*AIM OF THE TASK*:
In the material below, find every line with "Chain" and pull it out.
++++++++++
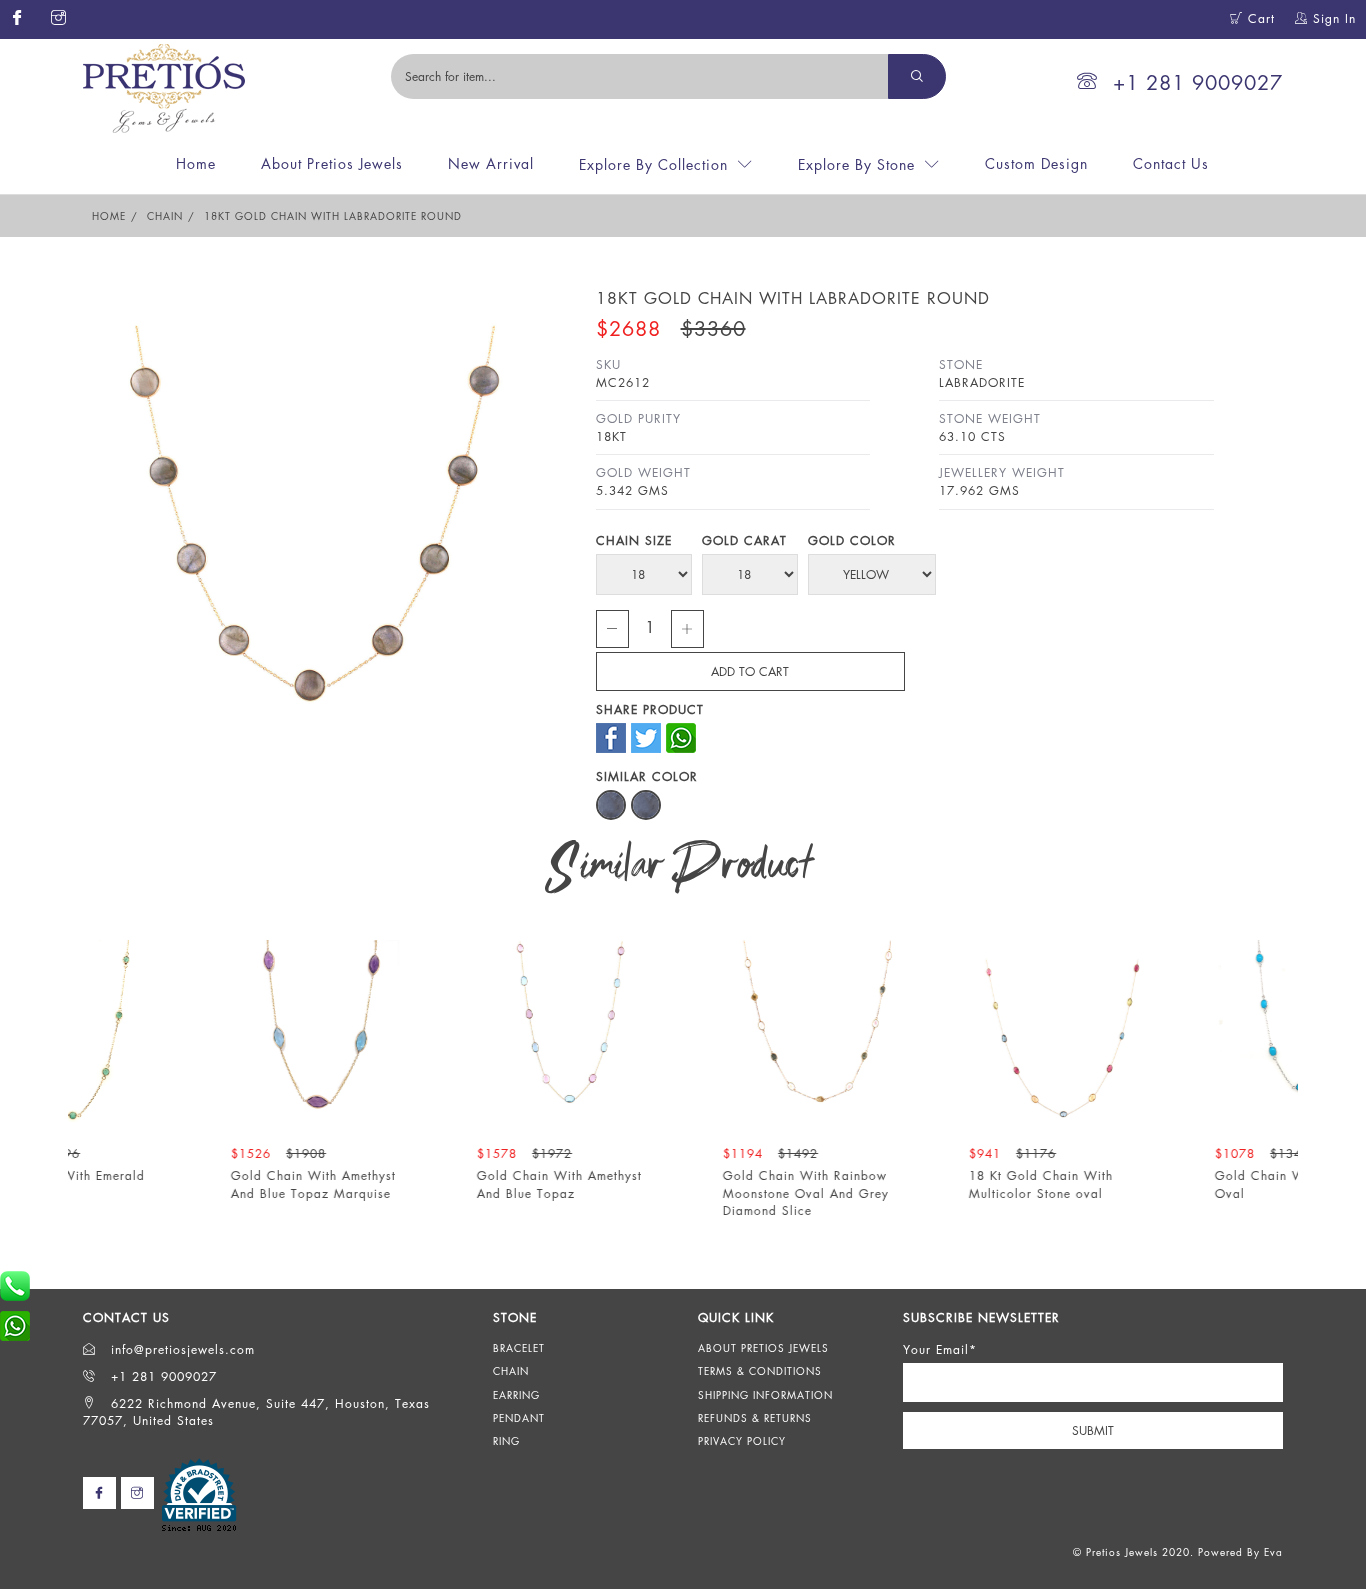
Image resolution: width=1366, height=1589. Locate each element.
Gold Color (852, 540)
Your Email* (940, 1349)
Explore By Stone (856, 164)
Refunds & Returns (755, 1418)
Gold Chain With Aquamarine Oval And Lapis (135, 1184)
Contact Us (1171, 163)
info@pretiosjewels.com (180, 1349)
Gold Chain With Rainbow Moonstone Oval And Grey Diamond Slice (1110, 1192)
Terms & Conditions (760, 1371)
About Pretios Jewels (332, 163)
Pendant (519, 1418)
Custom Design (1036, 163)
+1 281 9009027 (1198, 82)
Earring (516, 1395)
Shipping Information (765, 1395)
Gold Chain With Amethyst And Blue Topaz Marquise (617, 1184)
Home (196, 163)
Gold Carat (744, 540)
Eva (1273, 1552)
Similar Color (647, 776)
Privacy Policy (742, 1441)
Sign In (1332, 18)
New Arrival (491, 163)
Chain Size (634, 540)
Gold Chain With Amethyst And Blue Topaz (863, 1184)
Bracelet (519, 1348)
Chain (165, 216)
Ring (506, 1441)
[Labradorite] (613, 801)
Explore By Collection (653, 164)
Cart (1259, 18)
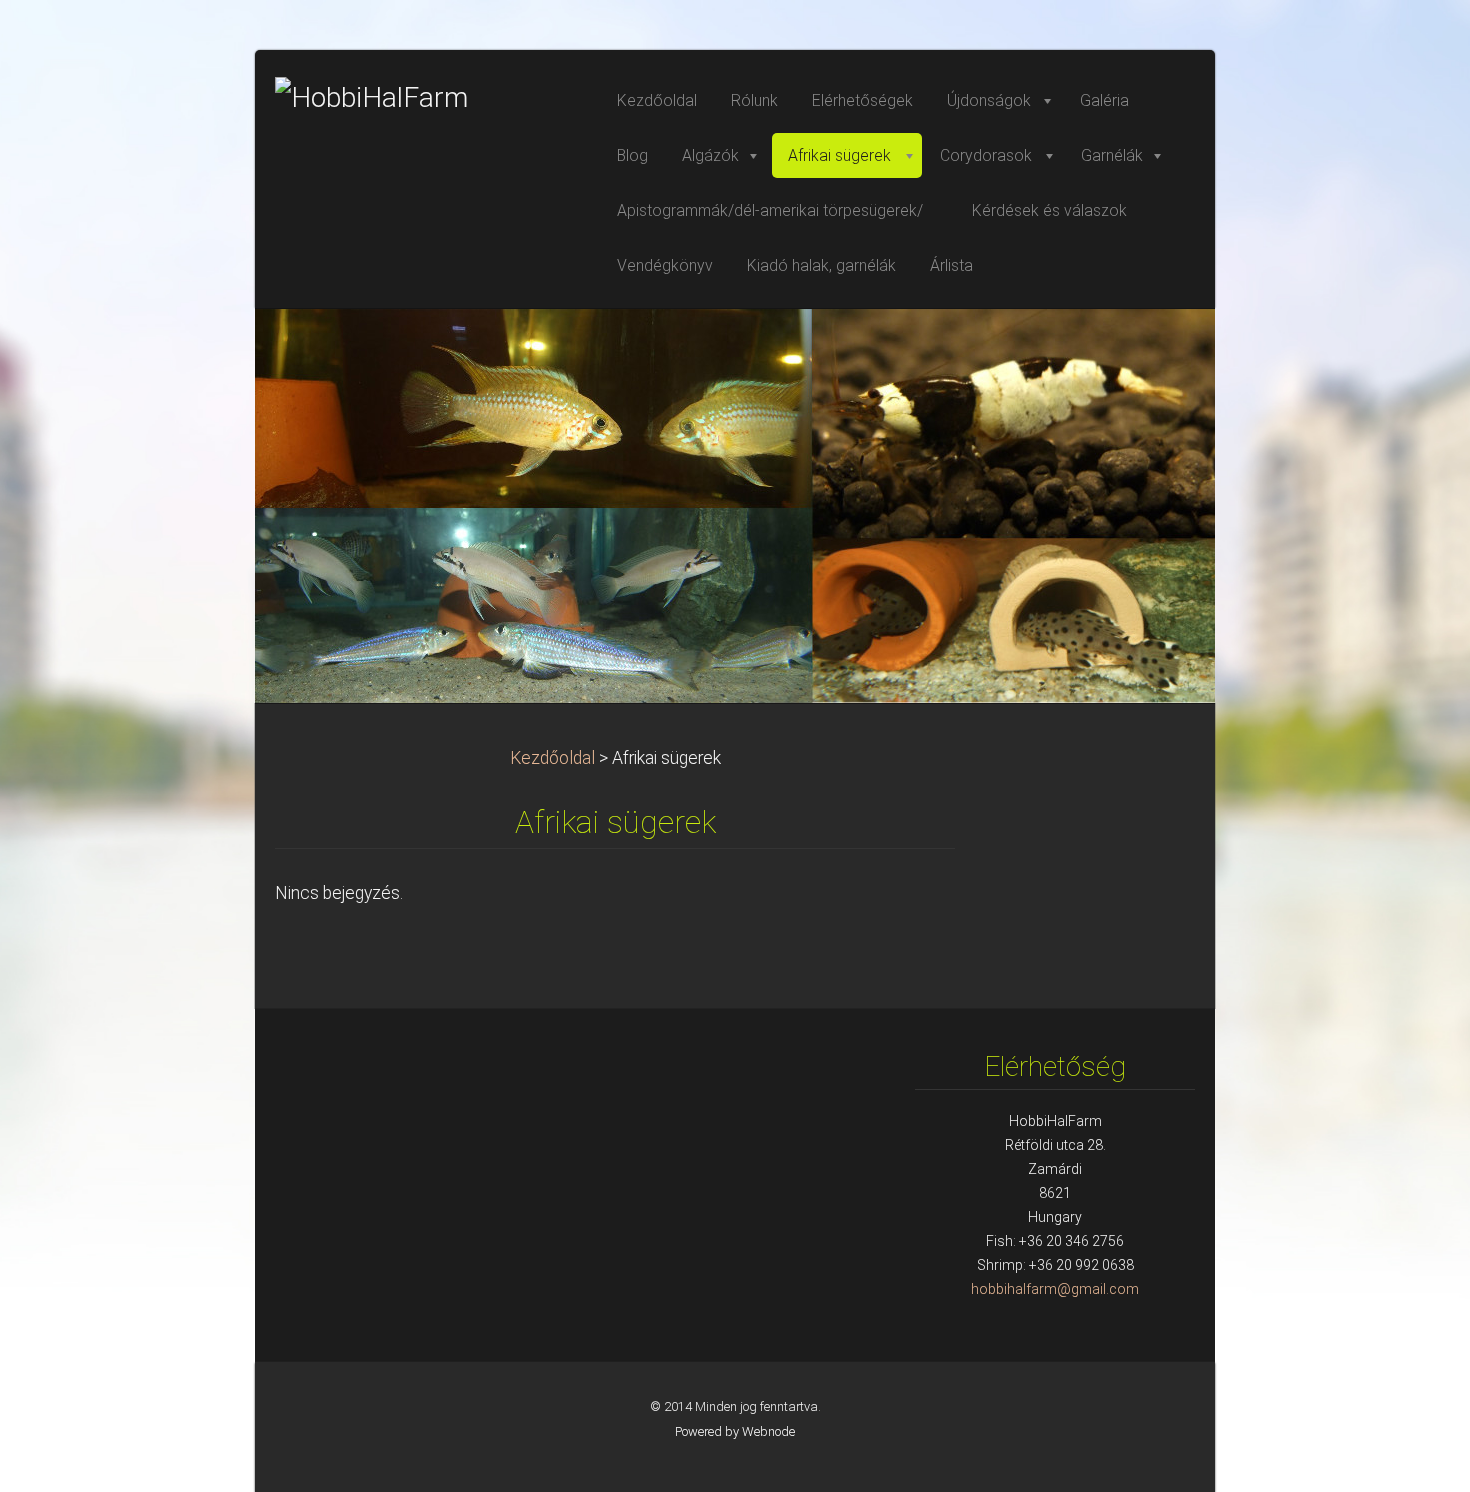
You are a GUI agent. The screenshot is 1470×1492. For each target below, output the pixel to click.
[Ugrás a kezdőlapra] (425, 98)
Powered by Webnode (735, 1431)
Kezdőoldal (552, 758)
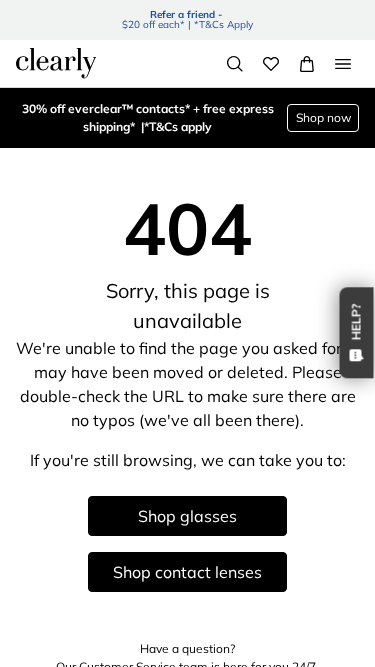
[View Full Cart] (307, 64)
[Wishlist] (271, 64)
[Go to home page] (56, 63)
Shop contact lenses (187, 572)
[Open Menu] (343, 64)
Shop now (323, 117)
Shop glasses (187, 516)
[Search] (235, 64)
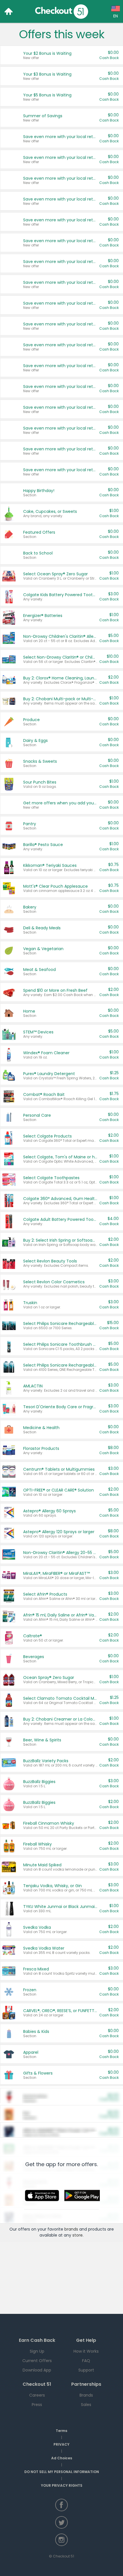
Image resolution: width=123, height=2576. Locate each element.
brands (71, 2229)
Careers (37, 2395)
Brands (86, 2395)
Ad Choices (61, 2458)
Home (8, 11)
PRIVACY (61, 2444)
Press (37, 2404)
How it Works (86, 2351)
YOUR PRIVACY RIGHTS (61, 2485)
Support (86, 2370)
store (77, 2235)
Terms (61, 2430)
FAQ (86, 2360)
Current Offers (37, 2360)
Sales (86, 2404)
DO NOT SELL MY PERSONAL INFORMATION (61, 2471)
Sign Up (37, 2351)
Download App (37, 2370)
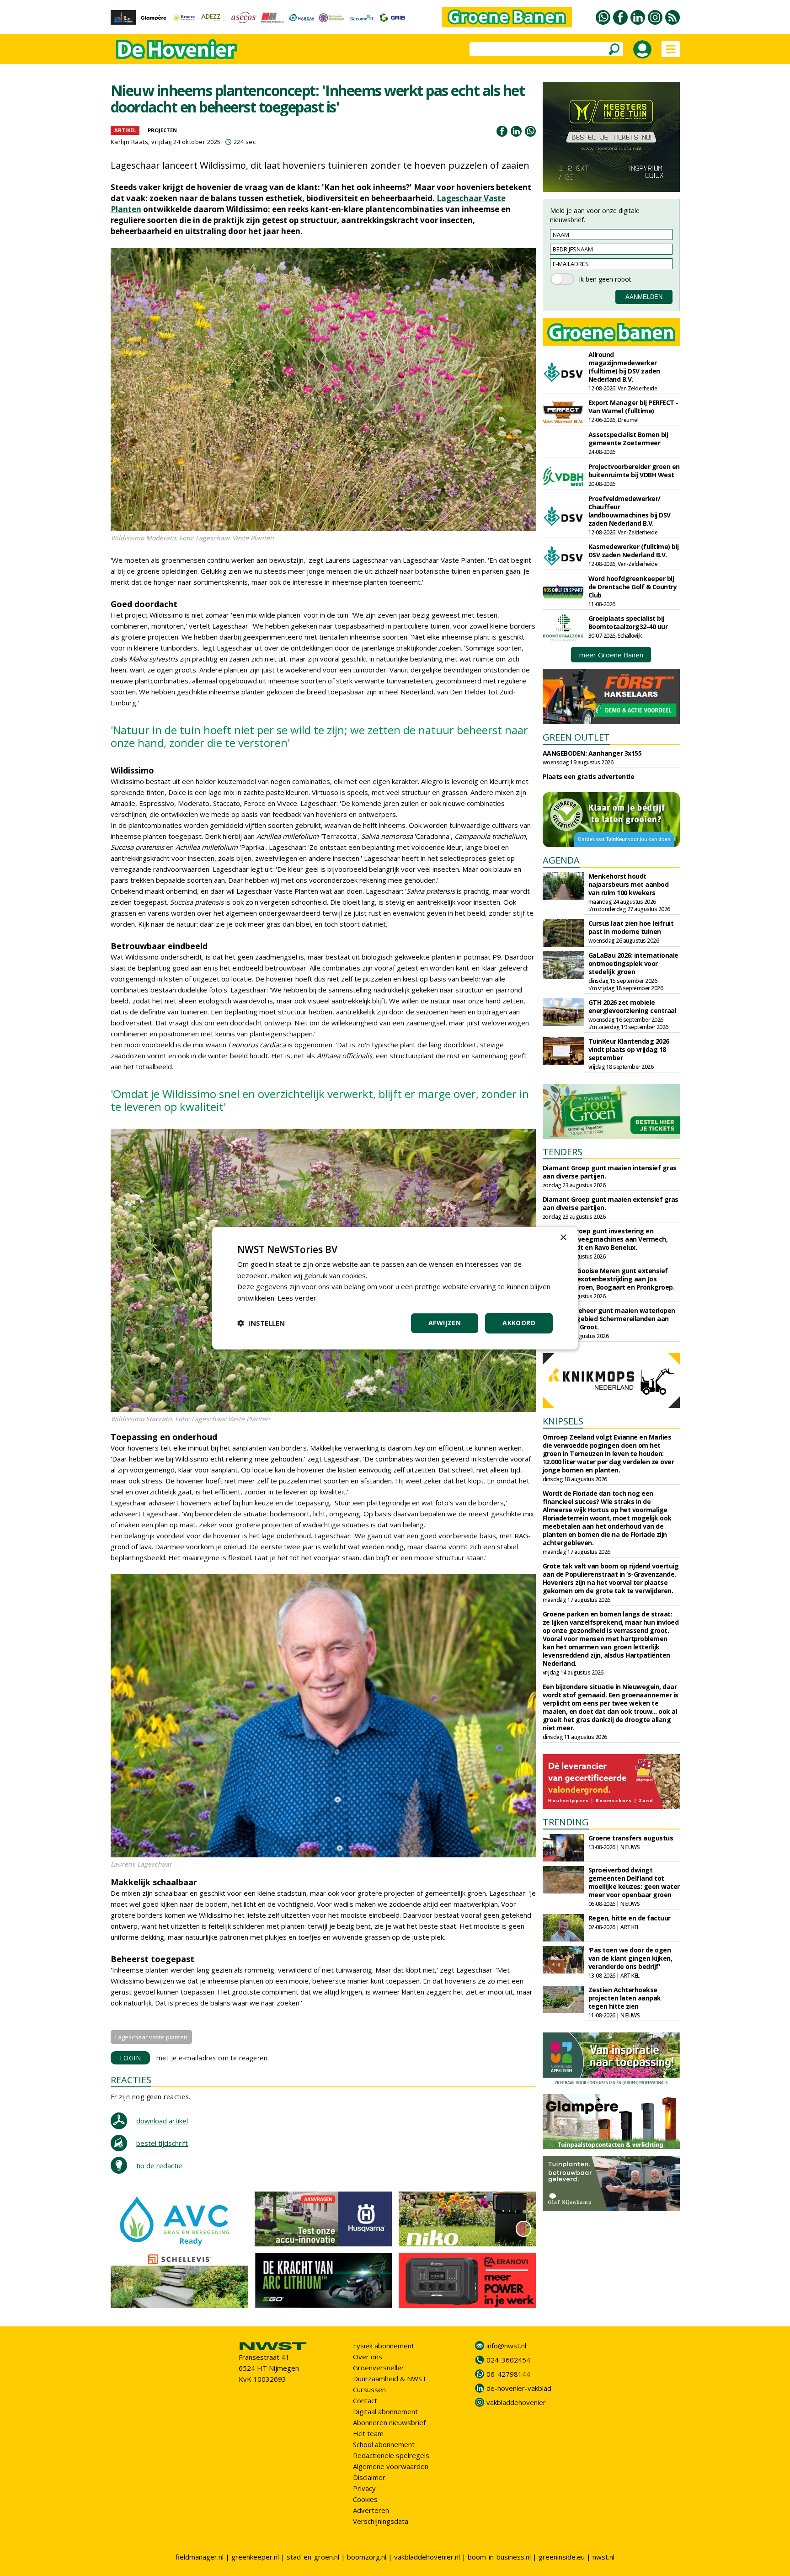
++++++++++
*WRITTEN RESPONSE*:
Gold Chain With Aquamarine Oval And Lapis (135, 1184)
Gold Chain With Rainbow Moonstone Oval And Grey Diamond Slice (1110, 1192)
Gold Chain With Amethyst And Blue Topaz Marquise (617, 1184)
Chain Size (634, 540)
Gold Chain With Amethyst And Blue Topaz (863, 1184)
Chain (165, 216)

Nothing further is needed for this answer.